Yangzhou has a history of almost 2,500 years, being founded in the Spring and Autumn Period when it was called Guangling. It was called Hancheng during Warring States Period (403-221 BC) (Perkins). In 590 AD, the city began to be called Yangzhou, which was the traditional name of what was then the entire southeastern part of China.
Under the 2nd Emperor Yangdi (604-617) of the Sui Dynasty (581-617), was the southern capital of China and called Jiangdu upon the completion of the Jinghang (Grand) Canal until the fall of the Dynasty. It has been a leading economic and cultural center and major port of foreign trade and external exchange since the Tang Dynasty (618-907). There lived many Arab and Persian merchants, but they were massacred in 760 AD during the An Shi Rebellion (Perkins).
The city, still known as Guangling, was briefly made the capital of the Wu Kingdom during the Five Dynasties and Ten Kingdoms Period.
Marco Polo served there under the Mongol emperor Kubilai Khan in the period around 1282-1287 (to 1285, according to Perkins). Although some versions of Polo's memoirs imply that he was the governor of Yangzhou, it is more likely that he was an official in the salt industry. The discovery of the 1342 tomb of Katarina Vilioni, member of an Italian trading family in Yangzhou, suggests the existence of a thriving Italian community in the city in the 14th century. Until the 19th century Yangzhou acted as a major trade exchange center for salt, (a government regulated commodity), rice and silk. The Mings (1368-1644) are largely responsible for building the city as it now stands and surrounding it with 9 km of walls.
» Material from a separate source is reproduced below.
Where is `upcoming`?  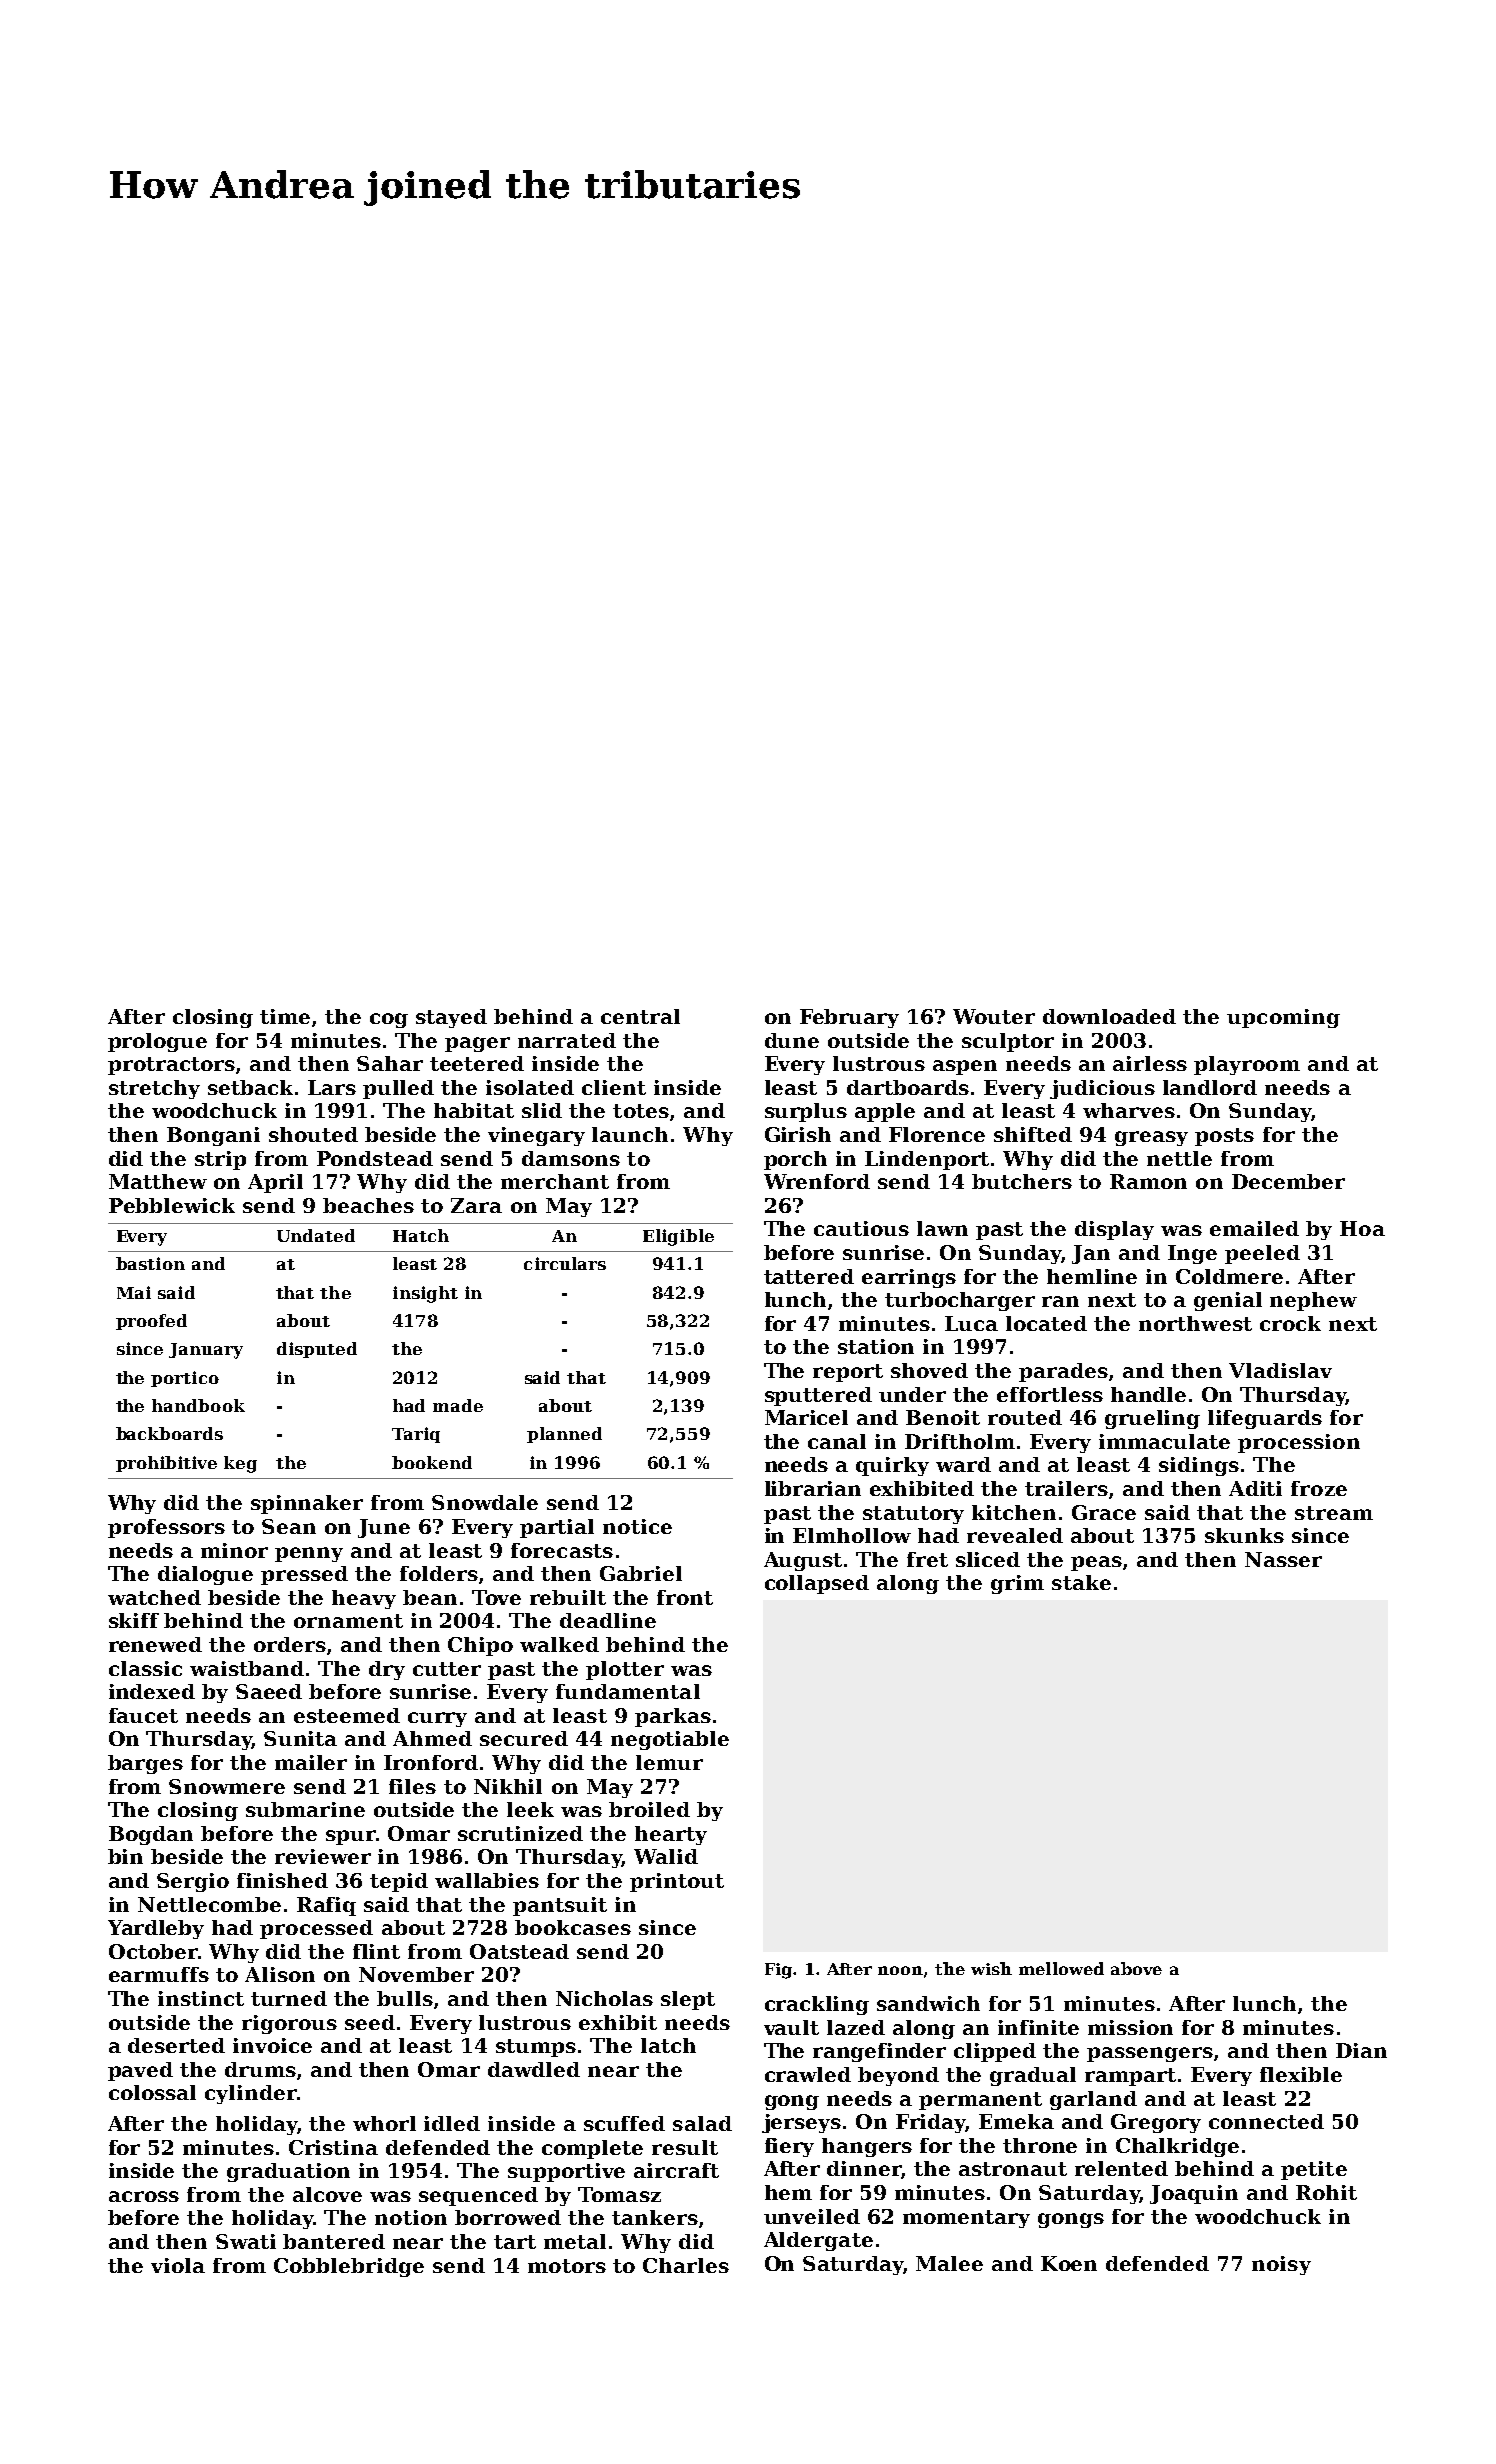 upcoming is located at coordinates (1283, 1018).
The Yangzhou riot in 1868 was a pivotal moment of Anglo-Chinese relations during the late Qing Dynasty that almost led to war. The crisis was fomented by the gentry of the city who opposed the presence of foreign Christian missionaries there. The riot that resulted was an angry crowd estimated at eight to ten thousand who assaulted the premises of the British China Inland Mission in Yangzhou by looting, burning and attacking the missionaries led by Hudson Taylor. No one was killed, however several of the missionaries were injured as they were forced to flee for their lives. As a result of the report of the riot, the British consul in Shanghai, Sir Walter Henry Medhurst took seventy Royal marines in a Man of war and steamed up the Yangtze to Nanjing in a controversial show of force that eventually resulted in an official apology from Viceroy Zeng Guofan and financial restitution made to the injured missionaries.
From the time of the Taiping Rebellion (1853) to the end of the Communist revolution (1949) Yangzhou was in decline, due to war damage and neglect of the Jinghang Canal as railways replaced it in importance; unfortunately, initial plans for railways connecting Yangzhou were deemed to be unimportant, and its status as the leading economic centre of China declined rapidly into a city of little importance. With the canal now partially restored, Yangzhou is once again an important transportation and market center. It also has some industrial output, chiefly in cotton and textiles. In 2004, a railway linked Yangzhou for the first time with Nanjing.